What this task involves:
Rewrite the lines below as a JSON list of strings, one string per line, skipping blank lines and leaving out the pictures.

## start Data listing

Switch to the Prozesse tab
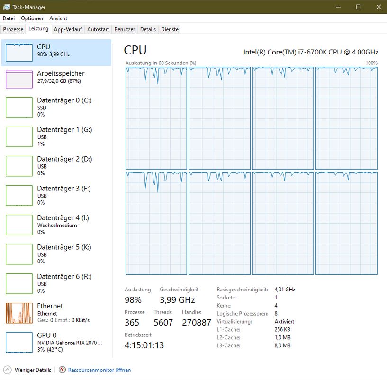Viewport: 387px width, 380px height. tap(13, 29)
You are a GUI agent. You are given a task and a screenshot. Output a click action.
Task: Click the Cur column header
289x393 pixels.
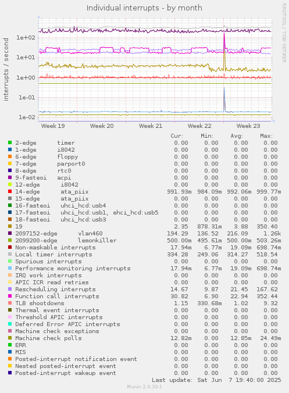pos(177,136)
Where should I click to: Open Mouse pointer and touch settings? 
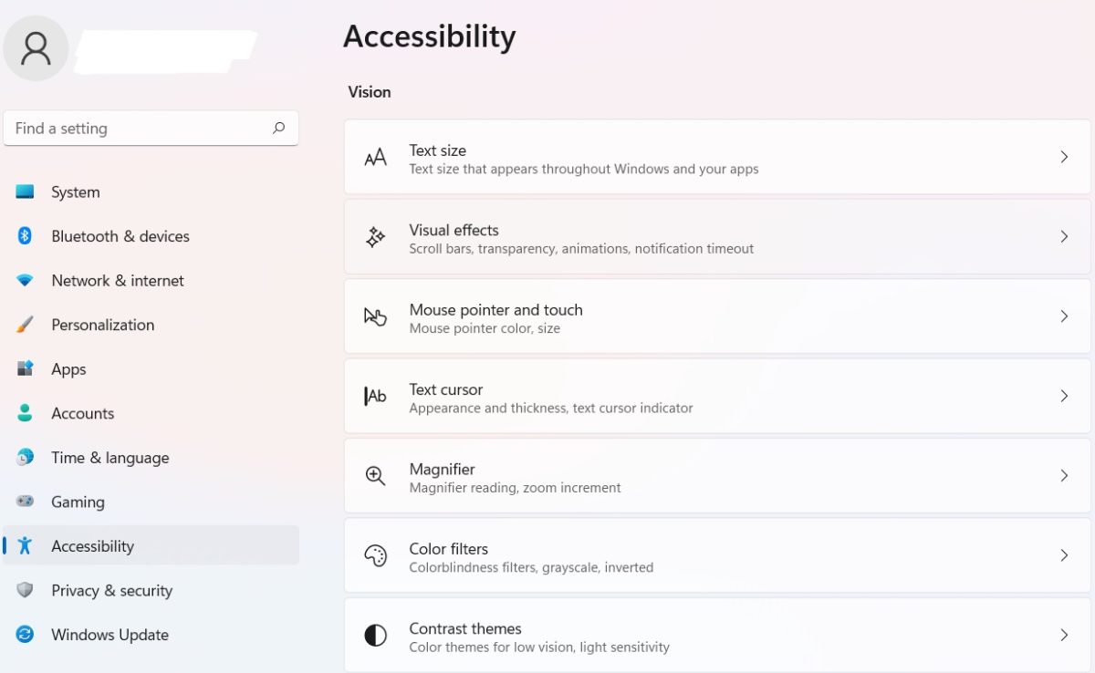coord(495,310)
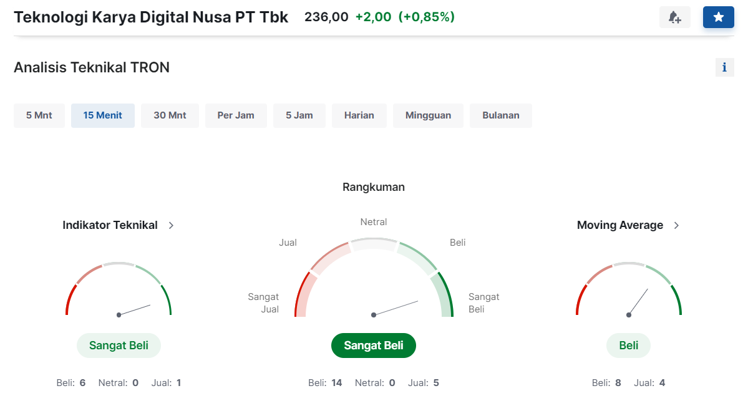Select the 5 Mnt timeframe
Viewport: 743px width, 411px height.
click(39, 115)
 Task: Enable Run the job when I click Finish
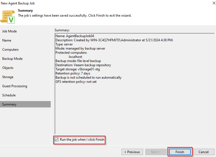(57, 140)
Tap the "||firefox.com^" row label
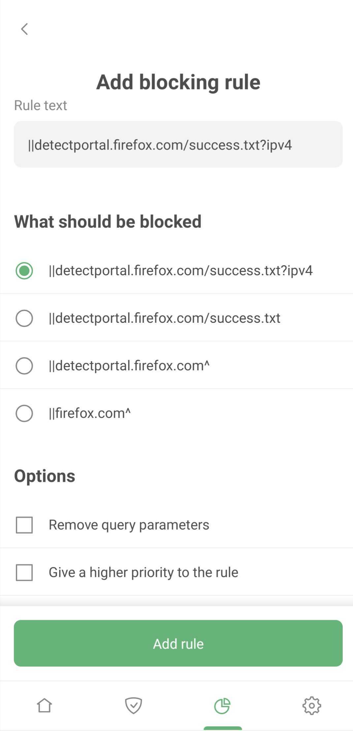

## end Data listing

Exercise solution:
[
  "Switch to the Prozesse tab",
  "Viewport: 387px width, 380px height. tap(13, 29)",
  "You are a GUI agent. You are given a task and a screenshot. Output a click action.",
  "Task: Click the Cur column header",
  "289x393 pixels.",
  "pos(177,136)",
  "Where should I click to: Open Mouse pointer and touch settings? ",
  "coord(495,310)",
  "Select the 5 Mnt timeframe",
  "Viewport: 743px width, 411px height.",
  "click(39, 115)",
  " Task: Enable Run the job when I click Finish",
  "(57, 140)",
  "Tap the \"||firefox.com^\" row label"
]